— start Supplied passage —
I had never visited, or really knew anything about South Korea prior to March that year. It suddenly came into full view that this strange country was going to be my home for the next 16 months.

I had always considered myself to be a go-getter, but this time I thought I had surely bitten off more than I could chew. For one, I was leaving behind my friends, family, and familiarity. This, flat out, was the hardest thing I have ever done in my life.

The date came — August 17, 2015 — and I arrived at the Incheon International Airport in South Korea.

I had been in big airports before, but none such as this! I was greeted by a traditional march of what looked like a king and people from a palace and I thought that life in Korea meant kings and queens and palaces. This was great!

I was processed at immigration and I proceeded to follow the instructions received from my scholarship body, Korea International Cooperation Agency (KOICA). I found the help desk, and also found a friend — James. He was the first black person I met on my arrival, so obviously, we struck up a conversation right away. This is great, I thought. At least he brought some semblance of familiarity, which somewhat masked how terrified I really felt. My obvious thought was that I am unfamiliar with the culture and I honestly did not want to misstep or make anyone uncomfortable. James assisted me as much as possible and we exchanged numbers and went our separate ways.

As I waited at the customer service desk, I observed other people arriving and realised that the entire cohort for my course was arriving on the same day\. We travelled through the night by bus and taxi and was housed at the KOICA headquarters. The flight was long, the day was long, and all I wanted by then was a bed. Sleep on the first night came quickly, and I hardly noticed the time difference. In the morning, I almost missed breakfast and learned really quickly that being on time was very important, especially when it relates to being fed.

We spent a few days at KOICA and was introduced to a few thing Koreans, particularly the hanbok, the language, and what to do and not do. I thought to myself that if this is what living in a dorm will be like, then I must be in heaven. Sadly, living in the lap of luxury came to an end and I soon found out that life in a real dorm was a totally different setting.
— end Supplied passage —
— start Material provided —
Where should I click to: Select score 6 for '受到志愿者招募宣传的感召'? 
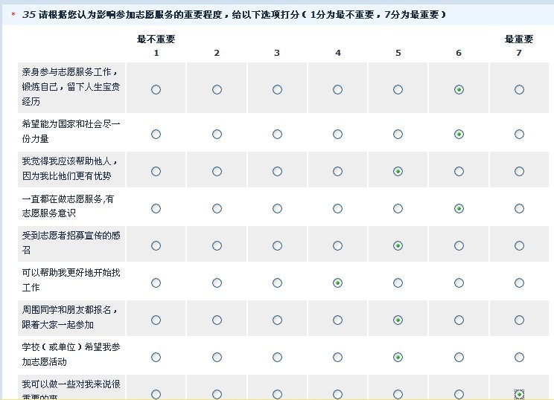(459, 245)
— end Material provided —
Parts of the exercise =
1. Answer these questions about the account of arriving in South Korea:
(a) On what date did the writer arrive at Incheon International Airport?
(b) What is the name of the writer's scholarship body?
(c) For how many months was South Korea going to be the writer's home?
2. Extract the part of the account of arriving in South Korea from "I had never" up to and including "in my life.".
3. Extend the account of arriving in South Korea, starting after its final sentence.
You can complete this work without the material.

Answers to each task =
1.
(a) August 17, 2015
(b) Korea International Cooperation Agency (KOICA)
(c) 16 months

2.
I had never visited, or really knew anything about South Korea prior to March that year. It suddenly came into full view that this strange country was going to be my home for the next 16 months.

I had always considered myself to be a go-getter, but this time I thought I had surely bitten off more than I could chew. For one, I was leaving behind my friends, family, and familiarity. This, flat out, was the hardest thing I have ever done in my life.

3.
I attended the University of Seoul in the heart of the capital. This was great, because all the adventure and excitement was only a train or bus ride away — once you got the hang of the transportation system. Within a few weeks of arriving — I learned the importance of catching the train before midnight. Otherwise you might find yourself scampering to find your way home, especially when you're lost and don't know Korean. I made it home safely, thanks to a great Korean guy who ensured that I was taken directly to the entrance of my dorm; I even got in before my curfew that night.

The adventure didn't end there however, as I lost my wallet with all the money I had, my passport, and all forms of identification.

Korea is such a great country with honest people, that after crying for almost two hours and retracing my steps, I found my wallet at a sandwich shop I had visited several weeks before. Money, cards and everything else were still within.

As time progressed, and I started exploring my immediate surroundings, I summoned the courage to venture further out and tried to see as much of the country as possible. The scholarship body had graciously planned several key field trips, some of which took us as far away as Busan. These trips were not only educational, but they allowed us — students from 18 different countries — to interact with each other and several individuals and organisations in Korea which helped us better understand the culture, history, vision, drive, and ambitions of the people.

There were many lessons to be learnt from living in South Korea, but I think the one that stood out most for me was the drive of the people to have a better and honest life.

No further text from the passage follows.